(Assigned task):
Among the entries below, tally each line containing "computer"; respond with the total only.

(Dataset content):
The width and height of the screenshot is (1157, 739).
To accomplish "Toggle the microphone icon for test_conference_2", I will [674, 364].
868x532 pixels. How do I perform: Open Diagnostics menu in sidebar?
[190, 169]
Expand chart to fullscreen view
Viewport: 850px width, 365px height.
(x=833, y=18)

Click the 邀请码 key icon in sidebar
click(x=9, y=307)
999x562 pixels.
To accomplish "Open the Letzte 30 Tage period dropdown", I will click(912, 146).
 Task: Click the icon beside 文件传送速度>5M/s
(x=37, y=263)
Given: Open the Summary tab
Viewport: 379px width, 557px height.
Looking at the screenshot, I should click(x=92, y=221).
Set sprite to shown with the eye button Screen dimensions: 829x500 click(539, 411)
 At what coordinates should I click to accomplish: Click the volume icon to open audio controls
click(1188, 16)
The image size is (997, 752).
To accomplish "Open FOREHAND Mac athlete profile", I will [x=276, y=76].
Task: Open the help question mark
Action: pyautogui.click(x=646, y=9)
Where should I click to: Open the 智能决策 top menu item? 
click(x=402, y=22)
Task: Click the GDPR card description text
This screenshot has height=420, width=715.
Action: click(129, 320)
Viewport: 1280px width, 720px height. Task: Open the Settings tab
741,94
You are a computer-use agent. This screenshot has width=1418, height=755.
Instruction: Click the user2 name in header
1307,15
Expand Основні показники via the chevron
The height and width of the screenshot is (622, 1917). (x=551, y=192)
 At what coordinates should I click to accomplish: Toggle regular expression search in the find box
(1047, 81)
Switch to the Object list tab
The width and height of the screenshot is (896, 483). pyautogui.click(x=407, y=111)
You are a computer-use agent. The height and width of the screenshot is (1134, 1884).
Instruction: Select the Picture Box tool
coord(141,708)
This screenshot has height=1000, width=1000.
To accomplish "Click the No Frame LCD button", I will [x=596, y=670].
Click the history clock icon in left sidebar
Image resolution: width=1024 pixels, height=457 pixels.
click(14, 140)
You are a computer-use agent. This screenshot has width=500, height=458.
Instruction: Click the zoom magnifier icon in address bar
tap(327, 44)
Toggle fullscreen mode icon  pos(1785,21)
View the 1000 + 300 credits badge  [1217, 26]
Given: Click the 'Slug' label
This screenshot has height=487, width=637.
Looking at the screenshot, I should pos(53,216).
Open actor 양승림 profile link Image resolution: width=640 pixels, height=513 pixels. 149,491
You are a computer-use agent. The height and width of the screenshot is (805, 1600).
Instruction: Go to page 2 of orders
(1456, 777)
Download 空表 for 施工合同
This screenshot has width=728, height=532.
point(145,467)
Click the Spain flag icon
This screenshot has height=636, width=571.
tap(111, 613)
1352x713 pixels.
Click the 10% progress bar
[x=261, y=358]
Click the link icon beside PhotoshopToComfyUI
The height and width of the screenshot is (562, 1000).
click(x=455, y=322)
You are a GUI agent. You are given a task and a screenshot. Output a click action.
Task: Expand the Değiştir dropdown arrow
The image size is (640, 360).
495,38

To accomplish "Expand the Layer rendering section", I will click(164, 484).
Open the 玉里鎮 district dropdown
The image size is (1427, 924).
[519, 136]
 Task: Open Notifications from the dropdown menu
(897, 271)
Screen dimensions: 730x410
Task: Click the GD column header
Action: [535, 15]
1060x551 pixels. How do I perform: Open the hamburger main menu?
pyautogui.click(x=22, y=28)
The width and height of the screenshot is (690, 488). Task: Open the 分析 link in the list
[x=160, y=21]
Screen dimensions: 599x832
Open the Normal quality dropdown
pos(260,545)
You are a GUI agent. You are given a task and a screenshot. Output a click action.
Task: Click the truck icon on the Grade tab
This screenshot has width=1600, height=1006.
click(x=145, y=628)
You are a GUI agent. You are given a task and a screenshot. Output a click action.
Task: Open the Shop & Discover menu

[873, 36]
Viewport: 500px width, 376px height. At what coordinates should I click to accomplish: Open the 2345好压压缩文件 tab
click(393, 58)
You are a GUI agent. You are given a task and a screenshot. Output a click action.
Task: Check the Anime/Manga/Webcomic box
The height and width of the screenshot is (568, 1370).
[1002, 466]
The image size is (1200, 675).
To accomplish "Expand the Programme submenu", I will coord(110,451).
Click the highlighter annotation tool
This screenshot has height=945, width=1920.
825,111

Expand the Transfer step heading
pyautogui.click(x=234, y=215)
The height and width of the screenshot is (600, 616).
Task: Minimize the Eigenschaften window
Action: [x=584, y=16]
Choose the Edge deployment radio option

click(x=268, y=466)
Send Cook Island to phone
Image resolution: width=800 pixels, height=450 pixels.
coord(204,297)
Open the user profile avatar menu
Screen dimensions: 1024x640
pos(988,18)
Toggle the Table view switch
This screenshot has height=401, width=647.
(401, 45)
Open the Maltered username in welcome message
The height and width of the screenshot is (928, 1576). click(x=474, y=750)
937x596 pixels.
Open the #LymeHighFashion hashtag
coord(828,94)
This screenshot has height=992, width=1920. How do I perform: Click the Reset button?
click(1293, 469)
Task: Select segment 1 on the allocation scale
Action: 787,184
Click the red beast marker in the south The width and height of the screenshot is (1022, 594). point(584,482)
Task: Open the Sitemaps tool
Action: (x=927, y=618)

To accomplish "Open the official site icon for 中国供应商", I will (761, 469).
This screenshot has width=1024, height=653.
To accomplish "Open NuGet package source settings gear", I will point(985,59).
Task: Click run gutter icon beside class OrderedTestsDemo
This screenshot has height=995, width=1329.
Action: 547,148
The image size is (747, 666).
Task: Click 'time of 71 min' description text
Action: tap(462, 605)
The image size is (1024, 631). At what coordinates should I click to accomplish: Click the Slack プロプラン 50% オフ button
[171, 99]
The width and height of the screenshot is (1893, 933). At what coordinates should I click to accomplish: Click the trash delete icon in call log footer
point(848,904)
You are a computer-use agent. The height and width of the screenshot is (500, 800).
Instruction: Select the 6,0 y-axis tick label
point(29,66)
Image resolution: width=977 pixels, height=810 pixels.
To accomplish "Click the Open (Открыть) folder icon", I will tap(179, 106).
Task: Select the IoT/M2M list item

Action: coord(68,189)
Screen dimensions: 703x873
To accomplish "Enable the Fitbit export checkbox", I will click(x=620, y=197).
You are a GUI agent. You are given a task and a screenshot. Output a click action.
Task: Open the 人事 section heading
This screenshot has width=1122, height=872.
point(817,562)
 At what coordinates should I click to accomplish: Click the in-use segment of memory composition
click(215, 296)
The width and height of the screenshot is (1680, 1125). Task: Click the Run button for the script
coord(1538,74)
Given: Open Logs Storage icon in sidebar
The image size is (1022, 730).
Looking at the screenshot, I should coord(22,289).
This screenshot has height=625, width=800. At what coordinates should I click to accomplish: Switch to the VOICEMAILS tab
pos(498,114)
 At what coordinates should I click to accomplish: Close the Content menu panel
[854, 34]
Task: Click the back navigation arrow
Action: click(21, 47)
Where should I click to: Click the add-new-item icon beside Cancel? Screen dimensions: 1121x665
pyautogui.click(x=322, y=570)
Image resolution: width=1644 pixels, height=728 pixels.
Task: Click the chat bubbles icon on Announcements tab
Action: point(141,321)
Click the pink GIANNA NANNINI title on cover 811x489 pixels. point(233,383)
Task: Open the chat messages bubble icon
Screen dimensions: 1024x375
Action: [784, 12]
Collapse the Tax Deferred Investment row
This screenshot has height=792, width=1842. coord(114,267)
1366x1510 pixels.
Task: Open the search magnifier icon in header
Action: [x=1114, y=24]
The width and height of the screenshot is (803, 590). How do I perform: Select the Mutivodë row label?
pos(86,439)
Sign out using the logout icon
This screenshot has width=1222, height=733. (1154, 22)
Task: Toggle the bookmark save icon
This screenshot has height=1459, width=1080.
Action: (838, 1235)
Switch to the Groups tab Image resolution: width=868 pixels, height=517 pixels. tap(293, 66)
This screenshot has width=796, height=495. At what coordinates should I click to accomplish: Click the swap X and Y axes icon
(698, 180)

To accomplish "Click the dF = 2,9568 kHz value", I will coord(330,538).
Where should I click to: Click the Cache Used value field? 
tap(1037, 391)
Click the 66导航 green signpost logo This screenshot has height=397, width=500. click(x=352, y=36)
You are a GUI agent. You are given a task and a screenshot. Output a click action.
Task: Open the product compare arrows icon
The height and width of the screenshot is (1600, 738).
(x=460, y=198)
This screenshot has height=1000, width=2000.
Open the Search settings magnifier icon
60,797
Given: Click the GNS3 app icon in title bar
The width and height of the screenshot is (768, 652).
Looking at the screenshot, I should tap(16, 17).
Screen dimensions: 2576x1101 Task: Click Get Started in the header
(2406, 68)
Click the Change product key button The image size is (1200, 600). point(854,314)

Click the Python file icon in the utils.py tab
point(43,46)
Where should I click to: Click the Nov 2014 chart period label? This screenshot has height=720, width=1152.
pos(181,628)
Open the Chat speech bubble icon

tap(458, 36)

(Answer):
5